Use a spider-skimmer like tool to drop the sprouts in boiling, salted water for about 10-20 seconds, 30 max. The color will brighten wonderfully. Do this in stages, as you don’t want to crowd them.
Once they are all blanched, it’s cooking time! In a big pan, drop some olive oil. I used about a half tablespoon per 6-8 oz or so of spouts. The pan should be on medium heat.
Drop in the sprouts (be careful, if they are holding water it will spatter/steam) into the pan and let them sit for a minute. Not a literal minute necessarily but like “a minute.” Technical.
You want them to cook slowly but also brown/caramelize a little.
I honestly could not tell you how long mine cooked for. Maybe somewhere between 5-10 minutes. It all depends on the size of your sprouts, the heat and pan you are using, and how the sprouts are feeling that day. Keep a fork nearby and taste-test a medium sprout when they start took look more done- it should be softer, but also a little firm and have crunch. You also want to taste for salt, since salt also loves Brussels sprouts. Never salt without tasting first!
When it was about 2 or 3 minutes from being done, I added the shallots and garlic. I am watching my figure (obviously) so I didn’t add more oil- if it looked a little dry in the pan, I just sprayed cooking spray.
You want to avoid over-lubricating the sprouts, because it could make them mushy. If you want great flavor, cook them in half oil and half butter. Yum!

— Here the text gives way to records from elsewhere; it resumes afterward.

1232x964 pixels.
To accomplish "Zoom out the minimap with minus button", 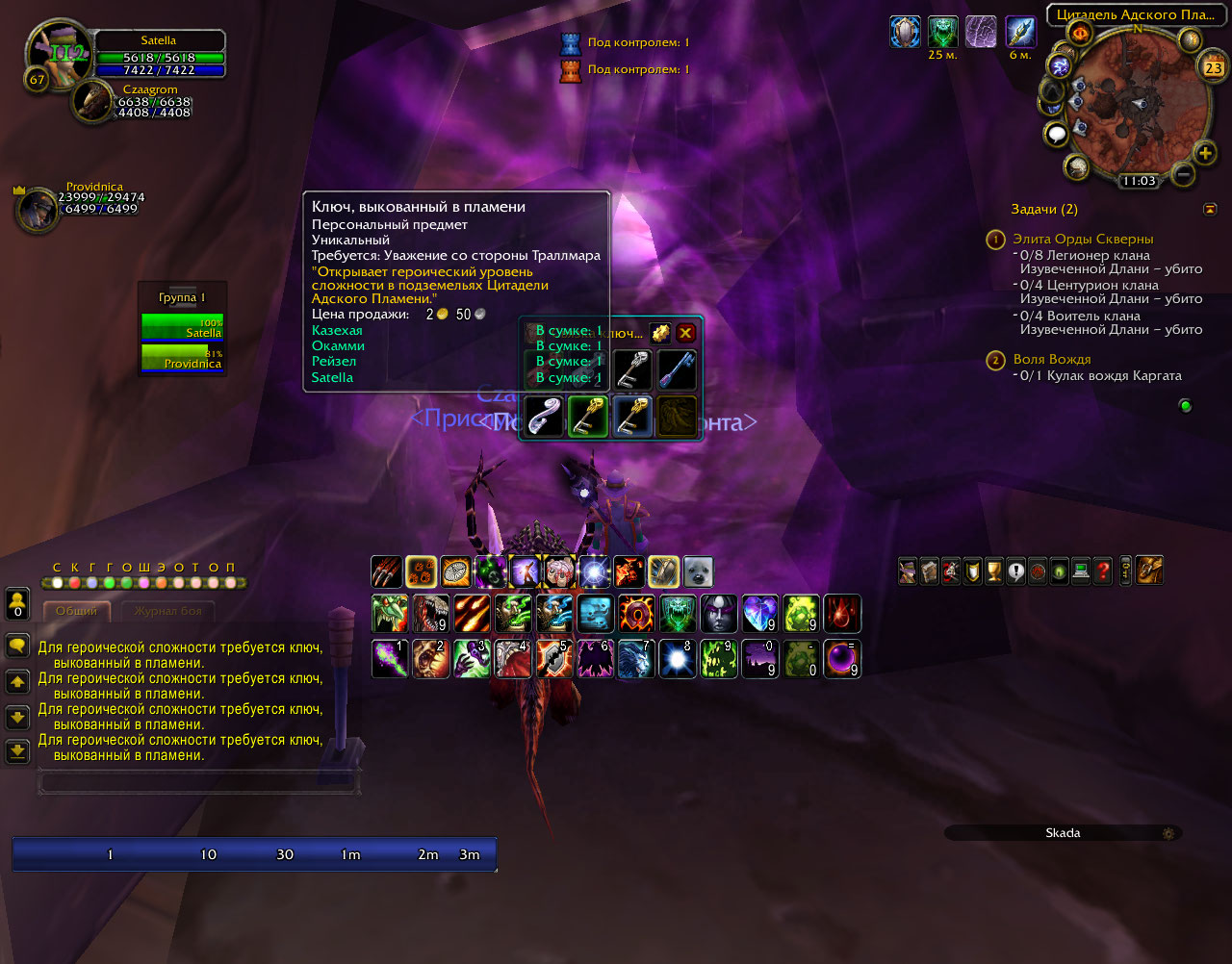I will coord(1183,175).
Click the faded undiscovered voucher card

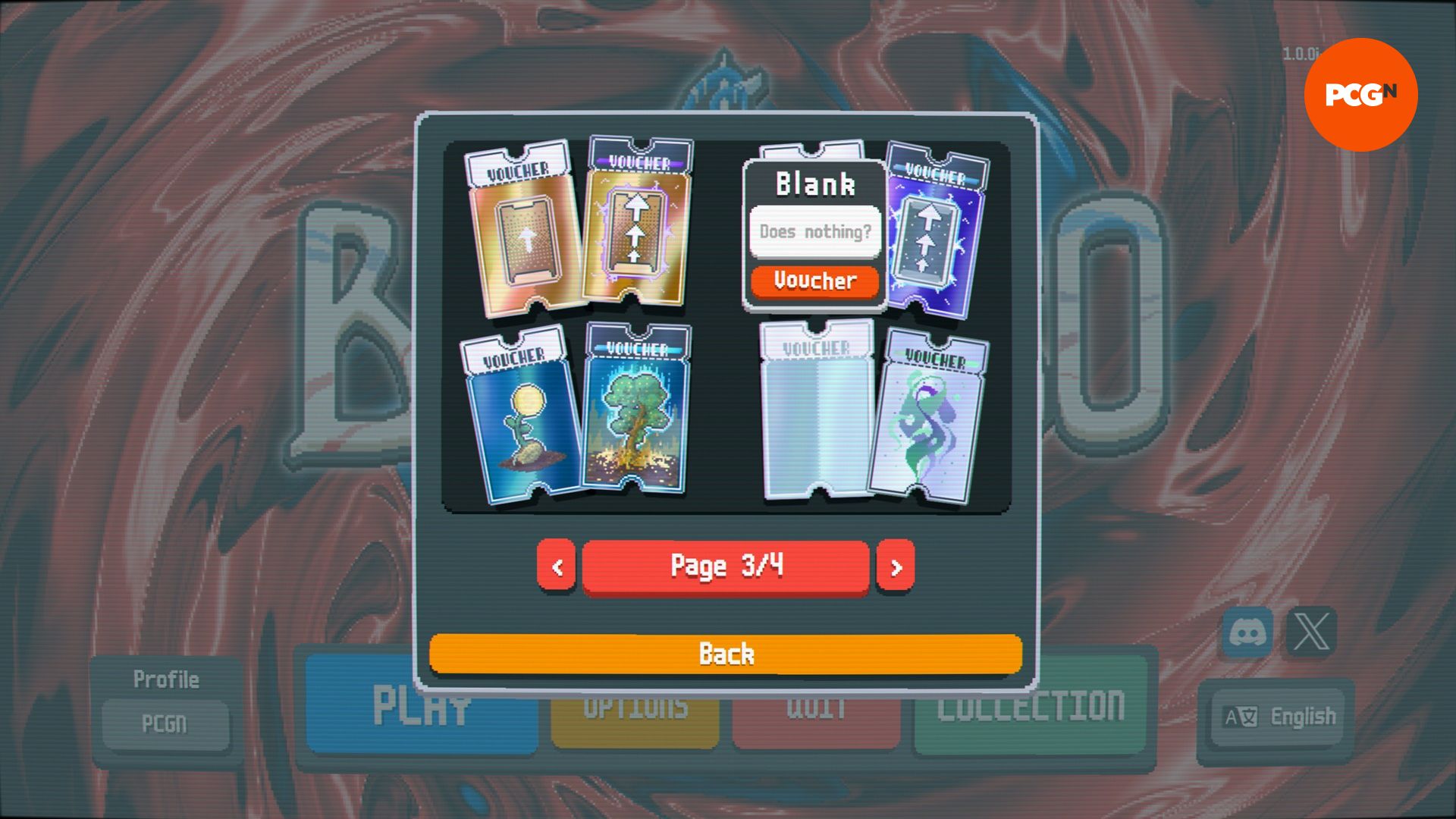pyautogui.click(x=815, y=413)
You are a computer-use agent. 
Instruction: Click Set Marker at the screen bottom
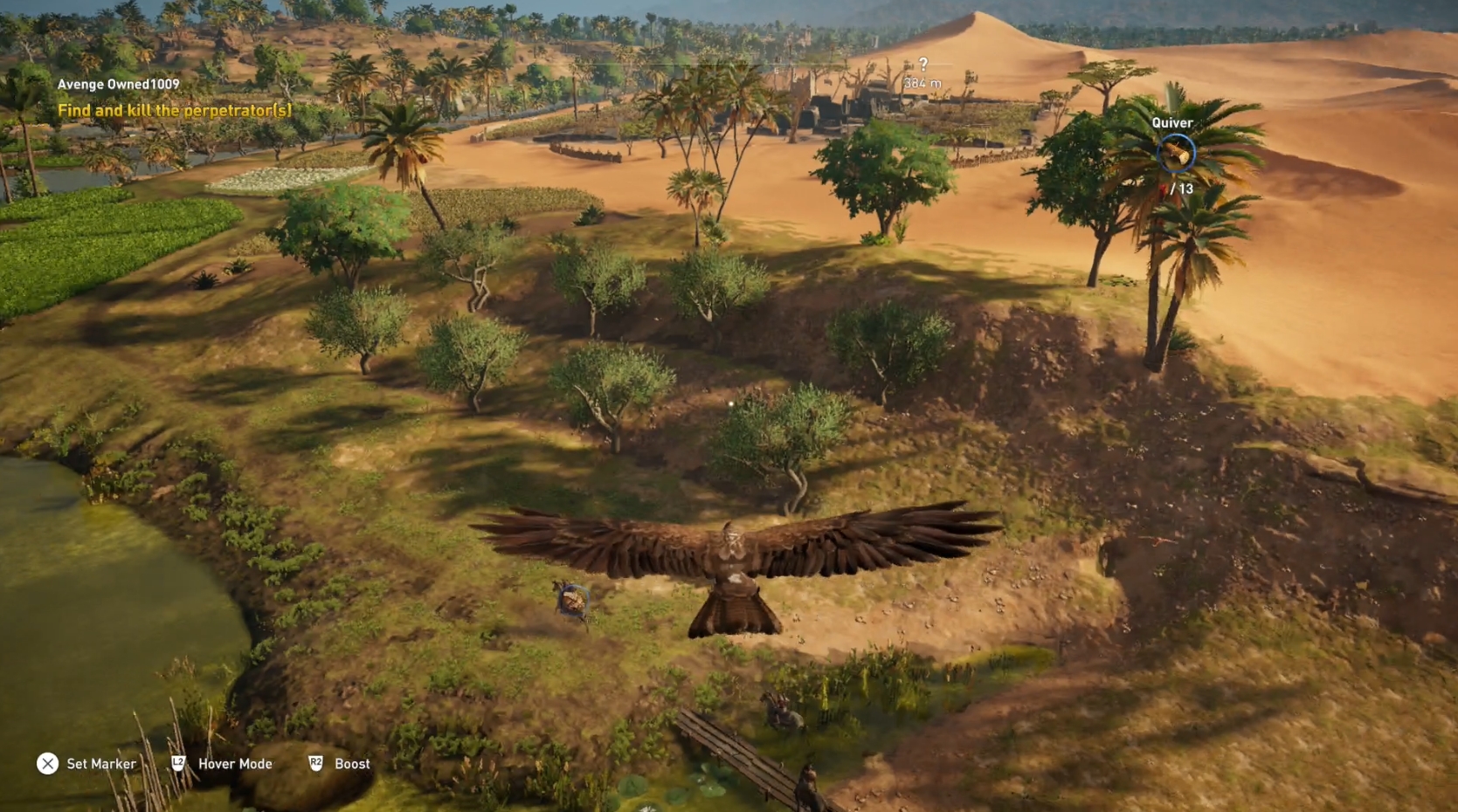point(100,764)
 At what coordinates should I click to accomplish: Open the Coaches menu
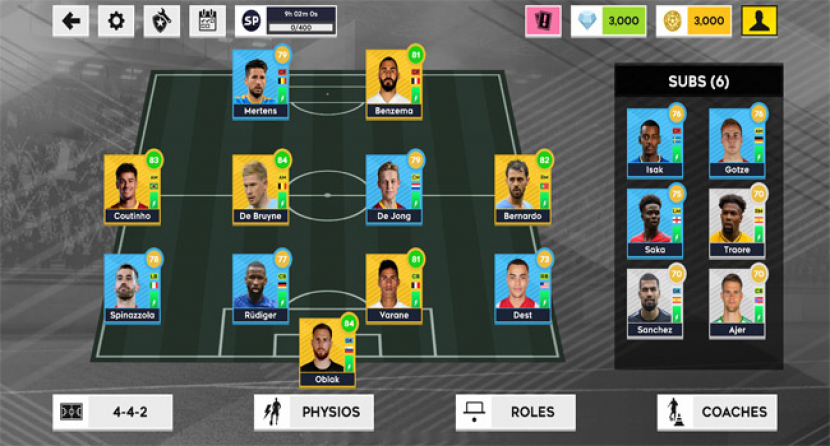717,411
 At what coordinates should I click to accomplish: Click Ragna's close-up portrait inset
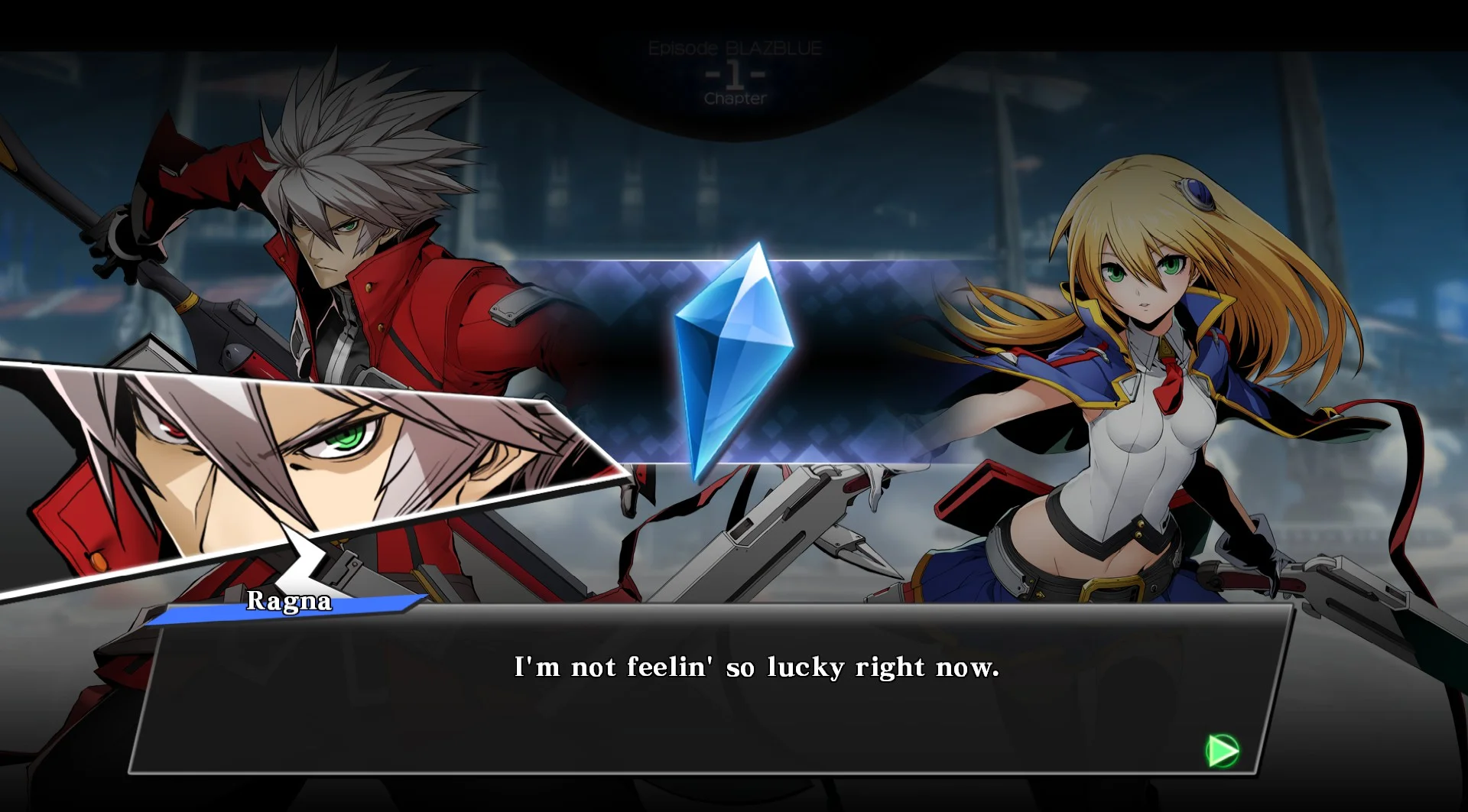click(x=306, y=459)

Sprout cooking is less of a science and more of an art. I can’t say, “sauté for seven minutes.” All sprouts are different. It’s best to play around with them a time or two and see how you like them cooked best. As for this recipe, when they look and taste done, take them off the stove and plate. Voila!
You can easily top with parmesan cheese for salty deliciousness, or try nuts for a heartier flavor. Bacon is also delicious with sprouts. Like I said, salt loves sprouts!
I chose to keep my sprouts just as they were- oil, shallots, and garlic. With salt and pepper. Perfection.
You can also go sweet with the savory and add a sauce or reduction. I made the pictured sprouts last night, but tonight I did something differently- I left out the shallots and at the last minute, added a very lightly reduced mixture of maple syrup and balsamic vinegar. (Per pound of sprouts, use a mixture of 1 tablespoon maple syrup and 1 ½ tablespoons balsamic.) I stirred the liquid around to coat the sprouts, and after about 30 seconds or so, plated. AMAZING. I was in heaven. I would have taken a picture but I was too fast eating them.
I hope this has educated you all about the wonderful ways to enjoy Brussels sprouts! I haven’t even tried roasting or shredding them yet, which are both amazing looking techniques. I will be sure to share them when I try them. What is your favorite way to eat my beloved sprouts?
PS- in case you’re wondering, for the pictured recipe I used about 8 oz of sprouts, 1/2 Tbsp olive oil, a small shallot, about two cloves of garlic, and salt/pepper to taste. I made this as a meal, but it could have been two side servings. The total for all sprouts? 5 WeightWatchers Points+! If you did make this a side it would be two servings at 2 Points+ each.